* TEXT PASSAGE:
BEGIN

Sunday, January 07, 2007

Stop Complaining

Like most folks, I do my fair share of complaining. (Maybe even more than my fair share.) In my professional life I've been doing a lot of complaining lately about the slow pace of change, about how hard it is to get schools and teachers and students to change. About how much work and time it takes to do all these things and there doesn't seem to be a lot of indication of progress.

Intellectually I understand that I really don't have too much to complain about. That in the grand scheme of things we have it awfully good here, that our education system is still a noble experiment in educating all students, that our standard of living is one that the majority of people in the world can only dream of, that we really don't have that much to complain about. But even though I understand that intellectually, that still doesn't change my emotions, the frustration and anxiety I feel on a daily basis.

But that's the great thing about the read/write web. There are now so many stories available to us to help put things in perspective. Thanks to Jim Gates, here's just one story that should help us stop complaining. View the video below first, then read the story from Sports Illustrated, then visit the Team Hoyt website.

Then come back here, reminded of the power of the human spirit and of what folks who are motivated can accomplish. And then stop complaining about how hard all this is and roll up your sleeves, we have work to do. Because we CAN - and WILL - change the world.


  1. Karl,
    This is the year for no more CAN'Ts and no more WON'Ts.
    Here is my blog about it from
    I love the post from Liz O'Neill, I knew I made the right blog! You always inspire me by what you publish, so keep publishing.
    Over and Out!

END

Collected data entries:
BEGIN

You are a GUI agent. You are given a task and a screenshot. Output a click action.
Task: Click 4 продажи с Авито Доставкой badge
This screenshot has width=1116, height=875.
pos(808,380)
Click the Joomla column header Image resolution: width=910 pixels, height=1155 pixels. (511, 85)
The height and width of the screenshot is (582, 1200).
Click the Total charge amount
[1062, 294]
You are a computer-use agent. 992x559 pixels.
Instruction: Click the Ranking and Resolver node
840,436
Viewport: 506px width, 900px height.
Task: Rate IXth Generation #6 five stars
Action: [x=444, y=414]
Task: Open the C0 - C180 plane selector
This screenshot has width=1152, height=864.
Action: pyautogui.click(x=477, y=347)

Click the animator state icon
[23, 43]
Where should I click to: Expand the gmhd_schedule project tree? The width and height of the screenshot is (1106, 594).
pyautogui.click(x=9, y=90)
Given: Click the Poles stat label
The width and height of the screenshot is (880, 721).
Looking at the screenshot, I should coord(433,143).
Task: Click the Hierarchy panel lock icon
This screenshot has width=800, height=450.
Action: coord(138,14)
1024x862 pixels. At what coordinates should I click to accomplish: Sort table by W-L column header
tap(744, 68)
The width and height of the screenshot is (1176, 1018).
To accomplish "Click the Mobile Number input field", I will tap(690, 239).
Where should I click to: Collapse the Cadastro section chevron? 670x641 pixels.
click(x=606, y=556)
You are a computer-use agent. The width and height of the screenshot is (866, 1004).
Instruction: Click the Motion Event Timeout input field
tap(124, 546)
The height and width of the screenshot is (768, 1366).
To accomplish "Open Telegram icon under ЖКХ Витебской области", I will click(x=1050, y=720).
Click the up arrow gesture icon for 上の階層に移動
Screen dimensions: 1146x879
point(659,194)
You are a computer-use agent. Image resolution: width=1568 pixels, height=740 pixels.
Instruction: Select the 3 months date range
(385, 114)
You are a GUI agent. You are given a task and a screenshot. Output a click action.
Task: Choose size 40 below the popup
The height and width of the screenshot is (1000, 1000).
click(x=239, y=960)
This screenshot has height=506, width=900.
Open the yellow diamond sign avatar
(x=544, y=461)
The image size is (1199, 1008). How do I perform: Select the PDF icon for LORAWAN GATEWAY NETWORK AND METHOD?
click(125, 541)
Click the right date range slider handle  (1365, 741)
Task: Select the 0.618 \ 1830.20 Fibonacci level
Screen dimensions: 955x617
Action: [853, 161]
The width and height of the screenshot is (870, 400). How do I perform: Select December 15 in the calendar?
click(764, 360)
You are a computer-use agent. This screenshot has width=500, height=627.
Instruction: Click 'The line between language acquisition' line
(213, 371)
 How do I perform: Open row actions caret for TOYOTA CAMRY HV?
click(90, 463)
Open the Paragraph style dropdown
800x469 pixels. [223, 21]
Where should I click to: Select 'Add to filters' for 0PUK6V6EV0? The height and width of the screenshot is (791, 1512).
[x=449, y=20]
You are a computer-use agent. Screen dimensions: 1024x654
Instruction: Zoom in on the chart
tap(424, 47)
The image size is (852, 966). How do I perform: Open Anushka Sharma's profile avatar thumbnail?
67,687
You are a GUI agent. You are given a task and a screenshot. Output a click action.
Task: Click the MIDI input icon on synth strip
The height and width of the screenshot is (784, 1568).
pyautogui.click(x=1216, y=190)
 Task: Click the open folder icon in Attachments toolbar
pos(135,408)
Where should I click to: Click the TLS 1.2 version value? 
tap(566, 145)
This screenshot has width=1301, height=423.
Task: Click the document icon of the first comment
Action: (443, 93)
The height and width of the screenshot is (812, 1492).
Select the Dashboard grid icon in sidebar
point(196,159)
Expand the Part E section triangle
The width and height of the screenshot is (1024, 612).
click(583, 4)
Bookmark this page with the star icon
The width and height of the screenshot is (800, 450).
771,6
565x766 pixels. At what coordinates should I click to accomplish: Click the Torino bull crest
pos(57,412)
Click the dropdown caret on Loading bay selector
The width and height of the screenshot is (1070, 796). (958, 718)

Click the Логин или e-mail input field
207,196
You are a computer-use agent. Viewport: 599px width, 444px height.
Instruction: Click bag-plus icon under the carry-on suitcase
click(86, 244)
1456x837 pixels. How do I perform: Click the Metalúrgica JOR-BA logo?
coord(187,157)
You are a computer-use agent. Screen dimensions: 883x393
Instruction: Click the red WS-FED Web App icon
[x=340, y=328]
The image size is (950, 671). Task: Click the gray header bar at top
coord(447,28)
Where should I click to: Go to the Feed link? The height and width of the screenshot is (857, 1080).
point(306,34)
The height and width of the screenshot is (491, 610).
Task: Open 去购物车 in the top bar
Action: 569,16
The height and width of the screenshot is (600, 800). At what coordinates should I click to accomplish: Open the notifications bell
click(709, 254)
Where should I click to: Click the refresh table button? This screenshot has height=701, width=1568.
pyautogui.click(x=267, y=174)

END

* WHAT IS NEEDED:
Please repeat word for word the part of the post on complaining between "Intellectually I understand" and "Team Hoyt website.", inclusive.

* TASK ANSWER:
Intellectually I understand that I really don't have too much to complain about. That in the grand scheme of things we have it awfully good here, that our education system is still a noble experiment in educating all students, that our standard of living is one that the majority of people in the world can only dream of, that we really don't have that much to complain about. But even though I understand that intellectually, that still doesn't change my emotions, the frustration and anxiety I feel on a daily basis.

But that's the great thing about the read/write web. There are now so many stories available to us to help put things in perspective. Thanks to Jim Gates, here's just one story that should help us stop complaining. View the video below first, then read the story from Sports Illustrated, then visit the Team Hoyt website.